_Data extract_
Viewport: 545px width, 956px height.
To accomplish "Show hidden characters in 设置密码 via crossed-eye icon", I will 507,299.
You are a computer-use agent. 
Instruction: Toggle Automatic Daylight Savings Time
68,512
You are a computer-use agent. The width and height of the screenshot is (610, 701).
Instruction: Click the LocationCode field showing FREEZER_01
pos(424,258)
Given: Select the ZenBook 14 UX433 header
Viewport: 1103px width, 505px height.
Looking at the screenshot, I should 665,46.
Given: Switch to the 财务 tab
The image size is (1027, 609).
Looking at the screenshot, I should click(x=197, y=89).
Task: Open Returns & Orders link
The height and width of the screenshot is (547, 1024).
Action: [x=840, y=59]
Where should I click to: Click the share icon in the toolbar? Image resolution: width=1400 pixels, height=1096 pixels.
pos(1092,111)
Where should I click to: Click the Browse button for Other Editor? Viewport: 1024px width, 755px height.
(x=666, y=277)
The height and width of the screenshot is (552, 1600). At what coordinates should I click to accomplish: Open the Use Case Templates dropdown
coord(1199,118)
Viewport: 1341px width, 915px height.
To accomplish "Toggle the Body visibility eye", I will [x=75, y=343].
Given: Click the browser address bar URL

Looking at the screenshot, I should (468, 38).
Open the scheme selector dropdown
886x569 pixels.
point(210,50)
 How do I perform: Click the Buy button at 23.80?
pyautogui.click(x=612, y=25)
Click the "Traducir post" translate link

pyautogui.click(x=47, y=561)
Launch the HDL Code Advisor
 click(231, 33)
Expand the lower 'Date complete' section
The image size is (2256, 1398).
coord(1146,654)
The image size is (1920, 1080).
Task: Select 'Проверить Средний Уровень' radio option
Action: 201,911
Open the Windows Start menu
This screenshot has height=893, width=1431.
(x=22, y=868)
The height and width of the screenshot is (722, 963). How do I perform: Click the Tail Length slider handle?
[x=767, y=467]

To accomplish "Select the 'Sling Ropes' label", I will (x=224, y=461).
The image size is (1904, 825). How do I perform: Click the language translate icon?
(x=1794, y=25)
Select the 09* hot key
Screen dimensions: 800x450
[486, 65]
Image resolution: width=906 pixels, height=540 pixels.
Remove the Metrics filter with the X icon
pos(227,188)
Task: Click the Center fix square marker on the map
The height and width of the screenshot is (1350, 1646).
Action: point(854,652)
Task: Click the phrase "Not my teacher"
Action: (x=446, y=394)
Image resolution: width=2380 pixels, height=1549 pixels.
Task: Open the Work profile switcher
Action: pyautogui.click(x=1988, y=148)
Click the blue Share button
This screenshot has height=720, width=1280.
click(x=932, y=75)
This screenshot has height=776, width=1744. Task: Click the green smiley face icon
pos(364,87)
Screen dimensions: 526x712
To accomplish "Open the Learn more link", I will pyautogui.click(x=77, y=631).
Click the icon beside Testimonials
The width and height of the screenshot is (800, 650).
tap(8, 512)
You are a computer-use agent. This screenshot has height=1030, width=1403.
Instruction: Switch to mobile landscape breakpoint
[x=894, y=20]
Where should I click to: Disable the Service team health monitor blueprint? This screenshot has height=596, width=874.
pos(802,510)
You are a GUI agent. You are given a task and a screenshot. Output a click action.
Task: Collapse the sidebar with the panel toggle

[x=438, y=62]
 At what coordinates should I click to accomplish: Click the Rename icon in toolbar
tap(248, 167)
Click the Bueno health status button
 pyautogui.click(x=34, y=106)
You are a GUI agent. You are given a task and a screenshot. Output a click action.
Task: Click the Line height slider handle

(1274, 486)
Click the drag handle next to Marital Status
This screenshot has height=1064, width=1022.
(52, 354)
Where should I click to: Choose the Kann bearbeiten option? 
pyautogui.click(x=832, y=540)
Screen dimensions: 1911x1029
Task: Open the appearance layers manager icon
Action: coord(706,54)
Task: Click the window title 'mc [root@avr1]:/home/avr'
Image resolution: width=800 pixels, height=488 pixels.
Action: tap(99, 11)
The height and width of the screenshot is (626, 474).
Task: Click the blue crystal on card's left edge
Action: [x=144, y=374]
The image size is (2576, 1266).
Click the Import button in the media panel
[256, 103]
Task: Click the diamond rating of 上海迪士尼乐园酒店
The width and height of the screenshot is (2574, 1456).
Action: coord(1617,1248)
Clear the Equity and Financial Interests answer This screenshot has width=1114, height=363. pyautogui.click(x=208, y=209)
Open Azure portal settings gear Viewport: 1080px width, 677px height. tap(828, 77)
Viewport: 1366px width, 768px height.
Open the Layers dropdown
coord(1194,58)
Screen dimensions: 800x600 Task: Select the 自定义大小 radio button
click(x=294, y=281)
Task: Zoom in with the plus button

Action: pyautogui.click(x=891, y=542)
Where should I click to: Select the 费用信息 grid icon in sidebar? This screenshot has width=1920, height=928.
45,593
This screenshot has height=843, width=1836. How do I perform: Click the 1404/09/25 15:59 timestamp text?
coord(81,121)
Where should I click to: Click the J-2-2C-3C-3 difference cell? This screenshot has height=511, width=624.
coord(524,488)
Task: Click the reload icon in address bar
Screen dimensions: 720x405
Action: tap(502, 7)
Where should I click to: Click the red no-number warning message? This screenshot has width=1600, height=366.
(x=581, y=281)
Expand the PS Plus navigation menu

_Stated problem_
Rewrite all the records above, changing "Where should I click to" to "Which point should I click to" everywhere it occurs and leaving every other word as it stands.

_Task output_
Viewport: 545px width, 956px height.
To accomplish "Show hidden characters in 设置密码 via crossed-eye icon", I will 507,299.
You are a computer-use agent. 
Instruction: Toggle Automatic Daylight Savings Time
68,512
You are a computer-use agent. The width and height of the screenshot is (610, 701).
Instruction: Click the LocationCode field showing FREEZER_01
pos(424,258)
Given: Select the ZenBook 14 UX433 header
Viewport: 1103px width, 505px height.
Looking at the screenshot, I should 665,46.
Given: Switch to the 财务 tab
The image size is (1027, 609).
Looking at the screenshot, I should click(x=197, y=89).
Task: Open Returns & Orders link
The height and width of the screenshot is (547, 1024).
Action: [x=840, y=59]
Which point should I click to: Click the share icon in the toolbar? Image resolution: width=1400 pixels, height=1096 pixels.
pos(1092,111)
Which point should I click to: Click the Browse button for Other Editor? Viewport: 1024px width, 755px height.
(x=666, y=277)
The height and width of the screenshot is (552, 1600). At what coordinates should I click to accomplish: Open the Use Case Templates dropdown
coord(1199,118)
Viewport: 1341px width, 915px height.
To accomplish "Toggle the Body visibility eye", I will [x=75, y=343].
Given: Click the browser address bar URL

Looking at the screenshot, I should (468, 38).
Open the scheme selector dropdown
886x569 pixels.
point(210,50)
 How do I perform: Click the Buy button at 23.80?
pyautogui.click(x=612, y=25)
Click the "Traducir post" translate link

pyautogui.click(x=47, y=561)
Launch the HDL Code Advisor
 click(231, 33)
Expand the lower 'Date complete' section
The image size is (2256, 1398).
coord(1146,654)
The image size is (1920, 1080).
Task: Select 'Проверить Средний Уровень' radio option
Action: 201,911
Open the Windows Start menu
This screenshot has height=893, width=1431.
(x=22, y=868)
The height and width of the screenshot is (722, 963). How do I perform: Click the Tail Length slider handle?
[x=767, y=467]

To accomplish "Select the 'Sling Ropes' label", I will (x=224, y=461).
The image size is (1904, 825). How do I perform: Click the language translate icon?
(x=1794, y=25)
Select the 09* hot key
Screen dimensions: 800x450
[486, 65]
Image resolution: width=906 pixels, height=540 pixels.
Remove the Metrics filter with the X icon
pos(227,188)
Task: Click the Center fix square marker on the map
The height and width of the screenshot is (1350, 1646).
Action: point(854,652)
Task: Click the phrase "Not my teacher"
Action: (x=446, y=394)
Image resolution: width=2380 pixels, height=1549 pixels.
Task: Open the Work profile switcher
Action: pyautogui.click(x=1988, y=148)
Click the blue Share button
This screenshot has height=720, width=1280.
click(x=932, y=75)
This screenshot has height=776, width=1744. Task: Click the green smiley face icon
pos(364,87)
Screen dimensions: 526x712
To accomplish "Open the Learn more link", I will pyautogui.click(x=77, y=631).
Click the icon beside Testimonials
The width and height of the screenshot is (800, 650).
tap(8, 512)
You are a computer-use agent. This screenshot has height=1030, width=1403.
Instruction: Switch to mobile landscape breakpoint
[x=894, y=20]
Which point should I click to: Disable the Service team health monitor blueprint? This screenshot has height=596, width=874.
pos(802,510)
You are a GUI agent. You are given a task and a screenshot. Output a click action.
Task: Collapse the sidebar with the panel toggle

[x=438, y=62]
 At what coordinates should I click to accomplish: Click the Rename icon in toolbar
tap(248, 167)
Click the Bueno health status button
 pyautogui.click(x=34, y=106)
You are a GUI agent. You are given a task and a screenshot. Output a click action.
Task: Click the Line height slider handle

(1274, 486)
Click the drag handle next to Marital Status
This screenshot has height=1064, width=1022.
(52, 354)
Which point should I click to: Choose the Kann bearbeiten option? 
pyautogui.click(x=832, y=540)
Screen dimensions: 1911x1029
Task: Open the appearance layers manager icon
Action: coord(706,54)
Task: Click the window title 'mc [root@avr1]:/home/avr'
Image resolution: width=800 pixels, height=488 pixels.
Action: tap(99, 11)
The height and width of the screenshot is (626, 474).
Task: Click the blue crystal on card's left edge
Action: [x=144, y=374]
The image size is (2576, 1266).
Click the Import button in the media panel
[256, 103]
Task: Click the diamond rating of 上海迪士尼乐园酒店
The width and height of the screenshot is (2574, 1456).
Action: coord(1617,1248)
Clear the Equity and Financial Interests answer This screenshot has width=1114, height=363. pyautogui.click(x=208, y=209)
Open Azure portal settings gear Viewport: 1080px width, 677px height. tap(828, 77)
Viewport: 1366px width, 768px height.
Open the Layers dropdown
coord(1194,58)
Screen dimensions: 800x600 Task: Select the 自定义大小 radio button
click(x=294, y=281)
Task: Zoom in with the plus button

Action: pyautogui.click(x=891, y=542)
Which point should I click to: Select the 费用信息 grid icon in sidebar? This screenshot has width=1920, height=928.
45,593
This screenshot has height=843, width=1836. How do I perform: Click the 1404/09/25 15:59 timestamp text?
coord(81,121)
Which point should I click to: Click the J-2-2C-3C-3 difference cell? This screenshot has height=511, width=624.
coord(524,488)
Task: Click the reload icon in address bar
Screen dimensions: 720x405
Action: tap(502, 7)
Which point should I click to: Click the red no-number warning message? This screenshot has width=1600, height=366.
(x=581, y=281)
Expand the PS Plus navigation menu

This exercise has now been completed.